Impact
The vulnerability occurs when the Linux kernel’s KVM module installs a memory‑mapped I/O (MMIO) shadow page table entry (SPTE) without first removing an existing shadow‑present SPTE. This oversight can lead to stale or invalid guest page mappings, which may expose host memory corruption paths or mis‑directed guest accesses. The defect falls under CWE‑416, indicating a use‑after‑free style fault that can be exploited to disrupt isolation between guest and host, potentially enabling arbitrary code execution or denial of service on the host.
Affected Systems
Linux kernel versions affected include all releases up to the kernel snapshot that contains the unpatched code, as indicated by the generic CPE cpe:2.3:o:linux:linux_kernel:*:*. The affected products are all KVM‑enabled Linux hosts running any CPU architecture that supports the x86 MMU and EPT, specifically those compiled with the default KVM drivers kvm_intel or kvm_amd.
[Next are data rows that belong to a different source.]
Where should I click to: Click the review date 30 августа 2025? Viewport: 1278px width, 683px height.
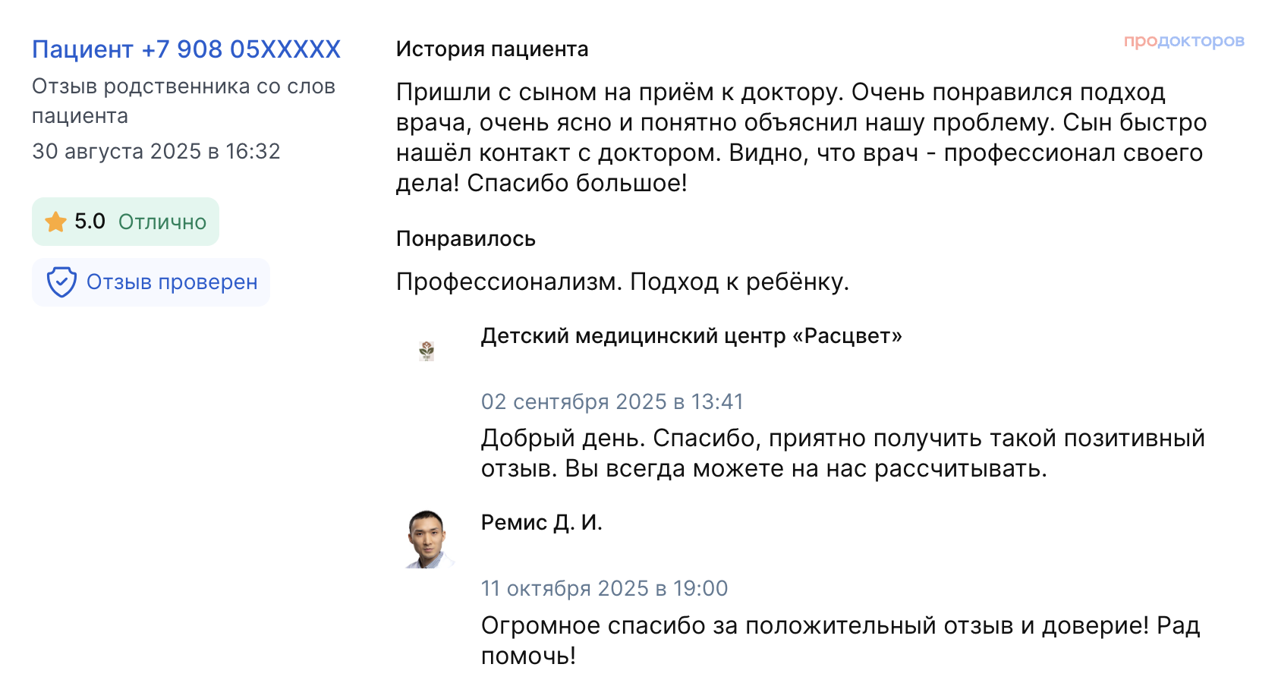[x=156, y=152]
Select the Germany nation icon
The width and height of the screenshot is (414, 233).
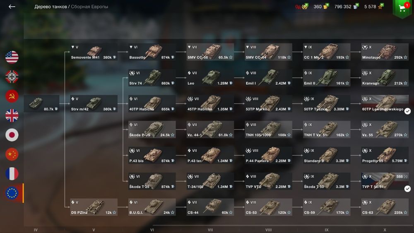pyautogui.click(x=12, y=77)
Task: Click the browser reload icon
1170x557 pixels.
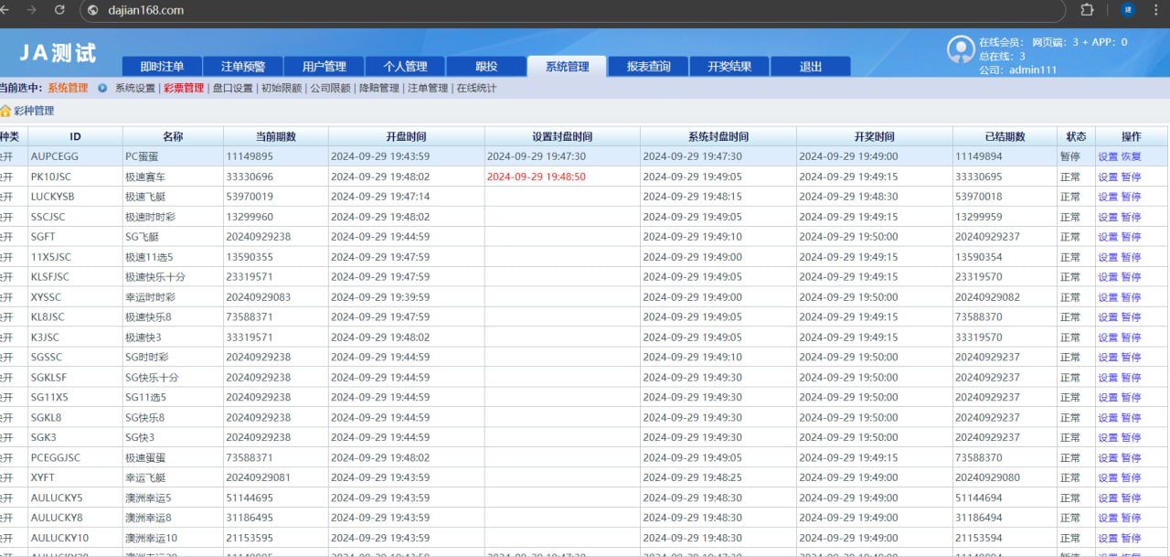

No specific major or minor version limits are listed, so all kernels that have not incorporated the fix remain vulnerable.
Risk and Exploitability
The CVSS score of 8.1 indicates high severity, while an EPSS score of less than 1% suggests low current exploitation likelihood, possibly due to required kernel privileges or the need for a carefully crafted VM to trigger the fault. The vulnerability is not listed in the CISA KEV catalog, indicating no publicly known exploited instances. The likely attack path involves a guest VM under a KVM hypervisor that performs a page fault on a stale mapping, causing the host to create an MMIO SPTE without clearing previous entries. If leveraged, an attacker could corrupt host memory or execute code in the host context. Mitigation requires a kernel update that introduces the patch correcting the SPTE handling logic.